CRCH Interim Director to be Honored at Cancer Conference

University of Hawaiʻi at Mānoa
Contact:
Sharon Shigemasa, (808) 586-3011
Cancer Research Center of Hawaiʻi
Tina Shelton, (808) 692-0897
John A. Burns School of Medicine
Posted: Jan 22, 2009

Michele Carbone, M.D., Ph.D., interim director of the Cancer Research Center of Hawaiʻi, director of the Cancer Center‘s Thoracic Oncology Program, and Pathology Department chair at the John A. Burns School of Medicine, will be recognized for his achievement as recipient of the 2008 Landon Foundation-AACR Innovator Award for International Collaboration in Cancer Research during a conference to be held Friday, January 23. He will also serve as a featured speaker at the Annual Landon-AACR Prize Lectures at the Sylvester Comprehensive Cancer Center at the University of Miami Miller School of Medicine.

According to the American Association for Cancer Research (AACR), the award received by Carbone and his team of scientists recognizes that international research collaboration can successfully address the global health problem of cancer through access to unique populations and environments, shared resources, specialized expertise, new concepts, and perspectives, innovative methodologies, and/or emerging technologies. The award provides a two-year, $100,000 grant to support the work of promising cancer researchers.

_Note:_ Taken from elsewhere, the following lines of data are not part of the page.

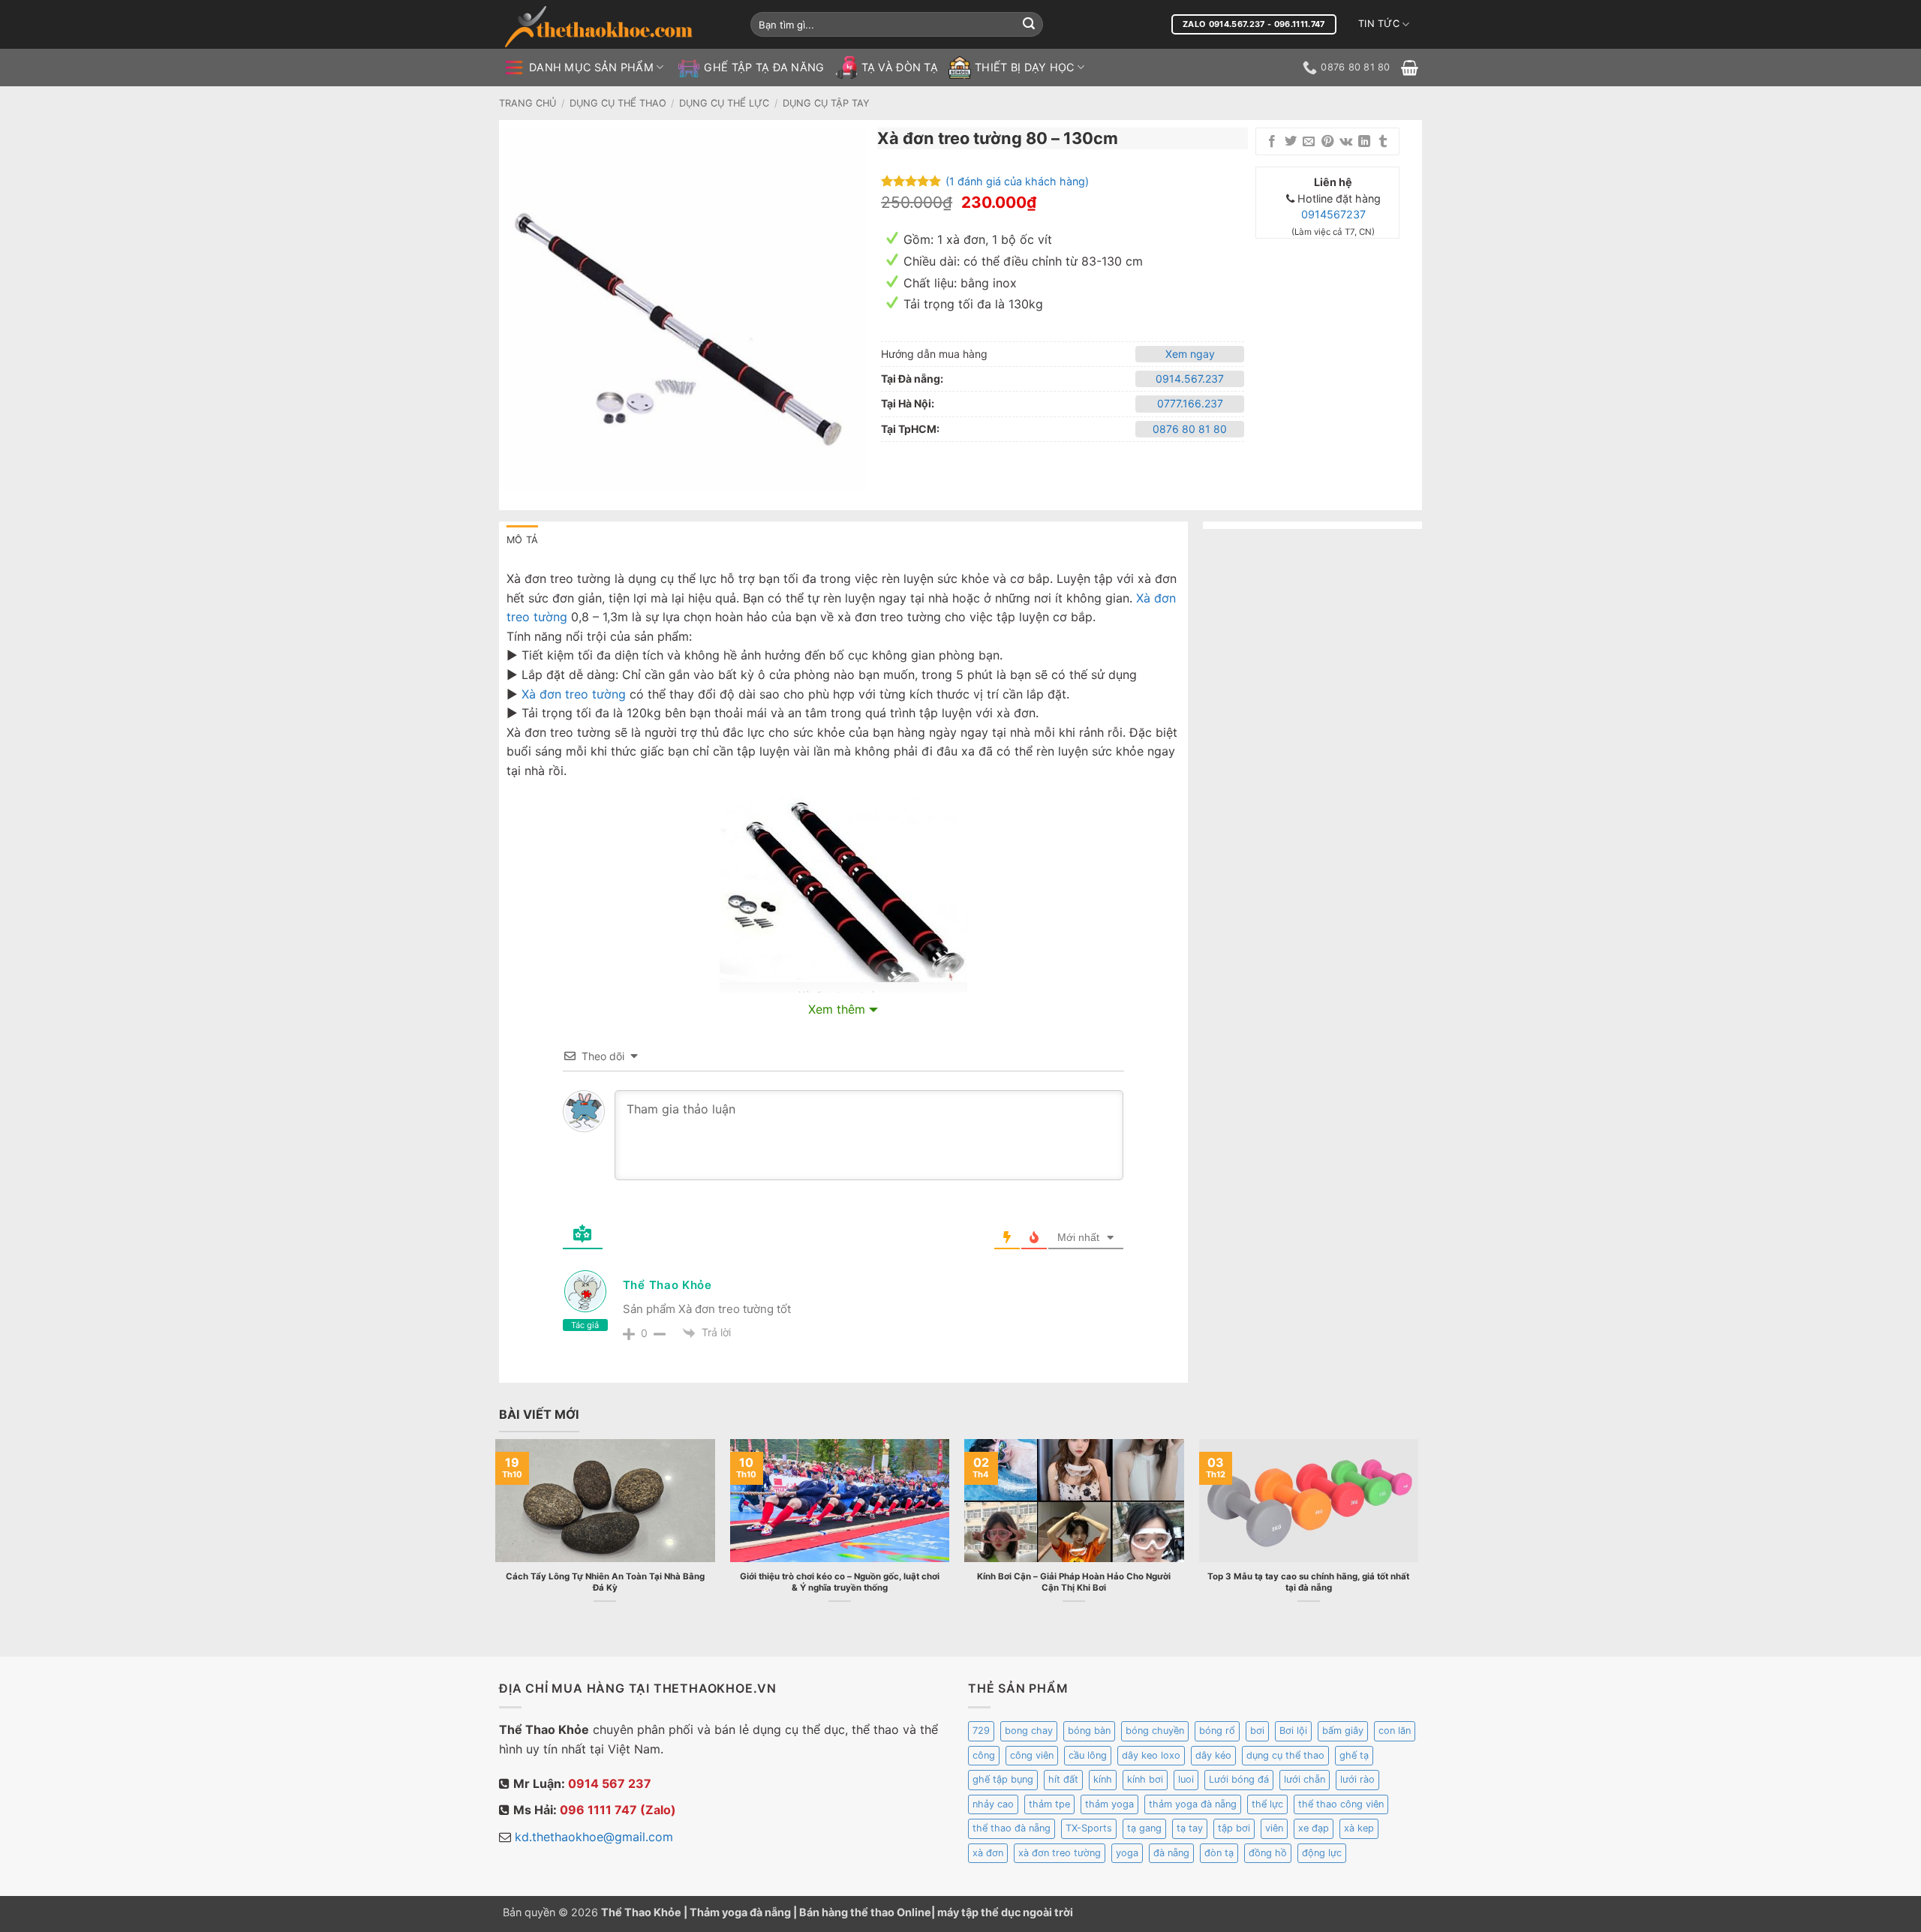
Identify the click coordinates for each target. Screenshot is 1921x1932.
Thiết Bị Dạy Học (1025, 67)
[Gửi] (1029, 25)
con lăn (1394, 1730)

A cooperative team of experts in genetics, thoracic oncology, geology and pathology, led by Carbone, discovered a unique mesothelioma epidemic in three Turkish villages. They demonstrated that the disease, a form of cancer where malignant cells develop in the protective lining that covers most of the body's internal organs, is caused by the interaction between a human gene and a mineral fiber called erionite, found in abundance in the Turkish villages. At the recommendation of Carbone‘s team, the Turkish government reduced the villagers‘ exposure to erionite by relocating them to newly built villages far removed from the mineral fiber in their environment.

The team will use the AACR Innovator grant to further its research in identifying the predisposing gene or genes responsible for mesothelioma among the Turkish villagers and developing interventions to treat and prevent the disease, which may also have implications for mesothelioma in other geographic areas worldwide.

Carbone‘s research team includes Haining Yang, Ph.D., Cancer Research Center of Hawaiʻi; Nancy Cox, Ph.D., and Ian Steele, Ph.D., University of Chicago; Harvey Pass, M.D., NYU School of Medicine and Clinical Cancer Center; Joseph Testa, Ph.D., Fox Chase Cancer Center; Y. Izzetin Baris, M.D., University of Hacettepe, Ankara, Turkey; A. Umran Dogan, Ph.D., University of Iowa; and Salih Emri, M.D., and Murat Tuncer, M.D., Hacettepe University School of Medicine in Ankara, Turkey.